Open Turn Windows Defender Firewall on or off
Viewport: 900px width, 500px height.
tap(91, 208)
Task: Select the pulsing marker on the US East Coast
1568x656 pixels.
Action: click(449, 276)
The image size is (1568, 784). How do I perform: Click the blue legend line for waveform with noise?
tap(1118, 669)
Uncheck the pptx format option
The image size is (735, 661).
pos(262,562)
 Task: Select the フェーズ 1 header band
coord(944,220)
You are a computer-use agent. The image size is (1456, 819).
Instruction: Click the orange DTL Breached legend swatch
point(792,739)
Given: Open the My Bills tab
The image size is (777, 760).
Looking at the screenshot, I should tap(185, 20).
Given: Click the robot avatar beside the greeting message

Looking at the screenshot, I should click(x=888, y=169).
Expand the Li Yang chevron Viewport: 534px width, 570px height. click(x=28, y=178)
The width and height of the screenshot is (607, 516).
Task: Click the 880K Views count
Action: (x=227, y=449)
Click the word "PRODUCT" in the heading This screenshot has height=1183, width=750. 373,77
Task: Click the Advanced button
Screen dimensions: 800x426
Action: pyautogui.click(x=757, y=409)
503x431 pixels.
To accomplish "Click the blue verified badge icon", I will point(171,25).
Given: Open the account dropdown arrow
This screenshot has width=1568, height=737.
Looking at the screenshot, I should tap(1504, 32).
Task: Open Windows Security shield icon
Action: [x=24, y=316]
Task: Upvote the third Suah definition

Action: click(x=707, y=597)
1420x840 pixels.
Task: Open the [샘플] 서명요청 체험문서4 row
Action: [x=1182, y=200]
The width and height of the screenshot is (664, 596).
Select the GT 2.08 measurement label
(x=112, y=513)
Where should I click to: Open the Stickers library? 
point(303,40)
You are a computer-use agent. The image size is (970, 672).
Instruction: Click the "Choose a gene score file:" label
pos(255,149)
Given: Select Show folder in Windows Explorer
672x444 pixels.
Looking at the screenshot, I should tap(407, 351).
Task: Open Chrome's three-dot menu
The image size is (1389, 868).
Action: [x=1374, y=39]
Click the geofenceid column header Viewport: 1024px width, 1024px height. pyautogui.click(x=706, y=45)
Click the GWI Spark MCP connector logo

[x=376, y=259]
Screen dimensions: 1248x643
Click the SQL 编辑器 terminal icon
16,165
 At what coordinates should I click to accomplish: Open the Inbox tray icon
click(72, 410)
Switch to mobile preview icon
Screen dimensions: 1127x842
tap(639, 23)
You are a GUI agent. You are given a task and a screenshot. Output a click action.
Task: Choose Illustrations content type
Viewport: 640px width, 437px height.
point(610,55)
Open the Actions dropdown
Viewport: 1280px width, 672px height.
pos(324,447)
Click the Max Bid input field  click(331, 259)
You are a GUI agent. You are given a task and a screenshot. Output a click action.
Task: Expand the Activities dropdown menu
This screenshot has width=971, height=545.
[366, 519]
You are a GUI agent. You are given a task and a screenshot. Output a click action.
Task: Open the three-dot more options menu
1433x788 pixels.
▬▬▬▬▬▬
Task instructions - Output the lines above between the one holding "Where should I" and the one holding "Click the Max", inclusive, with nothing before or after them.

Response to the task -
Where should I click to: Open the Stickers library? 
point(303,40)
You are a computer-use agent. The image size is (970, 672).
Instruction: Click the "Choose a gene score file:" label
pos(255,149)
Given: Select Show folder in Windows Explorer
672x444 pixels.
Looking at the screenshot, I should tap(407, 351).
Task: Open Chrome's three-dot menu
The image size is (1389, 868).
Action: [x=1374, y=39]
Click the geofenceid column header Viewport: 1024px width, 1024px height. pyautogui.click(x=706, y=45)
Click the GWI Spark MCP connector logo

[x=376, y=259]
Screen dimensions: 1248x643
Click the SQL 编辑器 terminal icon
16,165
 At what coordinates should I click to accomplish: Open the Inbox tray icon
click(72, 410)
Switch to mobile preview icon
Screen dimensions: 1127x842
tap(639, 23)
You are a GUI agent. You are given a task and a screenshot. Output a click action.
Task: Choose Illustrations content type
Viewport: 640px width, 437px height.
point(610,55)
Open the Actions dropdown
Viewport: 1280px width, 672px height.
pos(324,447)
Click the Max Bid input field  click(331, 259)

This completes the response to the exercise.